*Exercise directions*:
Copy each of the rows below word for word, keeping every line unchanged.

------------------------------------------------

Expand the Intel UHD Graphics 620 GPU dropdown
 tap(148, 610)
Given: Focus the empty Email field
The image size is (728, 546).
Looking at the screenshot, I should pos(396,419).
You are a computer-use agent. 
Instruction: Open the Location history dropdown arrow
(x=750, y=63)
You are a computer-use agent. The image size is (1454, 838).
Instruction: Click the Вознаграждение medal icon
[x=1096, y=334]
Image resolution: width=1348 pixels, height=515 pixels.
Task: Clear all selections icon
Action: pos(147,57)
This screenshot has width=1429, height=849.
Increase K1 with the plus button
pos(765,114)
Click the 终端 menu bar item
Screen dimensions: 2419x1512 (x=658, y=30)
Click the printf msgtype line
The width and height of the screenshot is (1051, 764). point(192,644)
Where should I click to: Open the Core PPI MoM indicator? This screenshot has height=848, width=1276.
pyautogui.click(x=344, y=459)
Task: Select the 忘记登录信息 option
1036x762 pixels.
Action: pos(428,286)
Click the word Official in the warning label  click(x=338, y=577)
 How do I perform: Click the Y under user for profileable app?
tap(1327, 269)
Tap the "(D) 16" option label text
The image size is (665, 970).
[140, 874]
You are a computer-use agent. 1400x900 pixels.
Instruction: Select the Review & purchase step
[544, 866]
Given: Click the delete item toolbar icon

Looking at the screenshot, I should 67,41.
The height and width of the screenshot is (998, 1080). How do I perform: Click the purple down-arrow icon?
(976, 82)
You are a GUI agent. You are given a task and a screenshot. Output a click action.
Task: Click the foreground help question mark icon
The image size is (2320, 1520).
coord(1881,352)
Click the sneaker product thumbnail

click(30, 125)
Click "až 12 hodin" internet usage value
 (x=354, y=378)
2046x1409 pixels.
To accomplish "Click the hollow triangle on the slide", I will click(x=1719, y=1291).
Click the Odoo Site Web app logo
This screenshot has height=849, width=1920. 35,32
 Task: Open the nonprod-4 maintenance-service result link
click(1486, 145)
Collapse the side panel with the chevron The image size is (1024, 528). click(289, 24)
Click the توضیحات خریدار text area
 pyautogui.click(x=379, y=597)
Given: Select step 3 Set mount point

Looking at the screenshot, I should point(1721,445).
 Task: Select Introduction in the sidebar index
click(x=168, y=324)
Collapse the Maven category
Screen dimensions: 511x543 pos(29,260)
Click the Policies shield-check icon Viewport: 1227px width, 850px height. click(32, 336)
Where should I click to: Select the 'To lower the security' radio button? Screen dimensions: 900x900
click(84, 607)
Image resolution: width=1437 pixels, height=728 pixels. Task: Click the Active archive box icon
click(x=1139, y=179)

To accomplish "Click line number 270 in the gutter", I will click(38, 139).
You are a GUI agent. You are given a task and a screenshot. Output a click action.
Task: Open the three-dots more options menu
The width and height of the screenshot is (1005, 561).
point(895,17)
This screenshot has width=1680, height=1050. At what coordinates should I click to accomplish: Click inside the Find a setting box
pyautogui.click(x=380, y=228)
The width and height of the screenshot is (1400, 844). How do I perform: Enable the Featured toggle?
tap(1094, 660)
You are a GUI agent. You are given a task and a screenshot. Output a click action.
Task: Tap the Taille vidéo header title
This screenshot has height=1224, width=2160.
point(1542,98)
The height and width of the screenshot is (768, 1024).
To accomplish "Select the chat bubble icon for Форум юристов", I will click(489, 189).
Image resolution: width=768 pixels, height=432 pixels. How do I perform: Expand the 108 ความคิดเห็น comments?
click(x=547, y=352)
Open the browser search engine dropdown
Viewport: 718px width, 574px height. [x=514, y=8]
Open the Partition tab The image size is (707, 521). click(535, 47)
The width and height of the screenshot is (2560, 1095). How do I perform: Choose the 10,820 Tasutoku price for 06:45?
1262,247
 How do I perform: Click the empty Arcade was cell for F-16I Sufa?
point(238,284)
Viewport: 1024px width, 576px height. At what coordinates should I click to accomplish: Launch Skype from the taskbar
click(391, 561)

------------------------------------------------

*Correct answer*:
Expand the Intel UHD Graphics 620 GPU dropdown
 tap(148, 610)
Given: Focus the empty Email field
The image size is (728, 546).
Looking at the screenshot, I should pos(396,419).
You are a computer-use agent. 
Instruction: Open the Location history dropdown arrow
(x=750, y=63)
You are a computer-use agent. The image size is (1454, 838).
Instruction: Click the Вознаграждение medal icon
[x=1096, y=334]
Image resolution: width=1348 pixels, height=515 pixels.
Task: Clear all selections icon
Action: pos(147,57)
This screenshot has width=1429, height=849.
Increase K1 with the plus button
pos(765,114)
Click the 终端 menu bar item
Screen dimensions: 2419x1512 (x=658, y=30)
Click the printf msgtype line
The width and height of the screenshot is (1051, 764). point(192,644)
Where should I click to: Open the Core PPI MoM indicator? This screenshot has height=848, width=1276.
pyautogui.click(x=344, y=459)
Task: Select the 忘记登录信息 option
1036x762 pixels.
Action: pos(428,286)
Click the word Official in the warning label  click(x=338, y=577)
 How do I perform: Click the Y under user for profileable app?
tap(1327, 269)
Tap the "(D) 16" option label text
The image size is (665, 970).
[140, 874]
You are a computer-use agent. 1400x900 pixels.
Instruction: Select the Review & purchase step
[544, 866]
Given: Click the delete item toolbar icon

Looking at the screenshot, I should 67,41.
The height and width of the screenshot is (998, 1080). How do I perform: Click the purple down-arrow icon?
(976, 82)
You are a GUI agent. You are given a task and a screenshot. Output a click action.
Task: Click the foreground help question mark icon
The image size is (2320, 1520).
coord(1881,352)
Click the sneaker product thumbnail

click(30, 125)
Click "až 12 hodin" internet usage value
 (x=354, y=378)
2046x1409 pixels.
To accomplish "Click the hollow triangle on the slide", I will click(x=1719, y=1291).
Click the Odoo Site Web app logo
This screenshot has height=849, width=1920. 35,32
 Task: Open the nonprod-4 maintenance-service result link
click(1486, 145)
Collapse the side panel with the chevron The image size is (1024, 528). click(289, 24)
Click the توضیحات خریدار text area
 pyautogui.click(x=379, y=597)
Given: Select step 3 Set mount point

Looking at the screenshot, I should point(1721,445).
 Task: Select Introduction in the sidebar index
click(x=168, y=324)
Collapse the Maven category
Screen dimensions: 511x543 pos(29,260)
Click the Policies shield-check icon Viewport: 1227px width, 850px height. click(32, 336)
Where should I click to: Select the 'To lower the security' radio button? Screen dimensions: 900x900
click(84, 607)
Image resolution: width=1437 pixels, height=728 pixels. Task: Click the Active archive box icon
click(x=1139, y=179)

To accomplish "Click line number 270 in the gutter", I will click(38, 139).
You are a GUI agent. You are given a task and a screenshot. Output a click action.
Task: Open the three-dots more options menu
The width and height of the screenshot is (1005, 561).
point(895,17)
This screenshot has width=1680, height=1050. At what coordinates should I click to accomplish: Click inside the Find a setting box
pyautogui.click(x=380, y=228)
The width and height of the screenshot is (1400, 844). How do I perform: Enable the Featured toggle?
tap(1094, 660)
You are a GUI agent. You are given a task and a screenshot. Output a click action.
Task: Tap the Taille vidéo header title
This screenshot has height=1224, width=2160.
point(1542,98)
The height and width of the screenshot is (768, 1024).
To accomplish "Select the chat bubble icon for Форум юристов", I will click(489, 189).
Image resolution: width=768 pixels, height=432 pixels. How do I perform: Expand the 108 ความคิดเห็น comments?
click(x=547, y=352)
Open the browser search engine dropdown
Viewport: 718px width, 574px height. [x=514, y=8]
Open the Partition tab The image size is (707, 521). click(535, 47)
The width and height of the screenshot is (2560, 1095). How do I perform: Choose the 10,820 Tasutoku price for 06:45?
1262,247
 How do I perform: Click the empty Arcade was cell for F-16I Sufa?
point(238,284)
Viewport: 1024px width, 576px height. At what coordinates should I click to accomplish: Launch Skype from the taskbar
click(391, 561)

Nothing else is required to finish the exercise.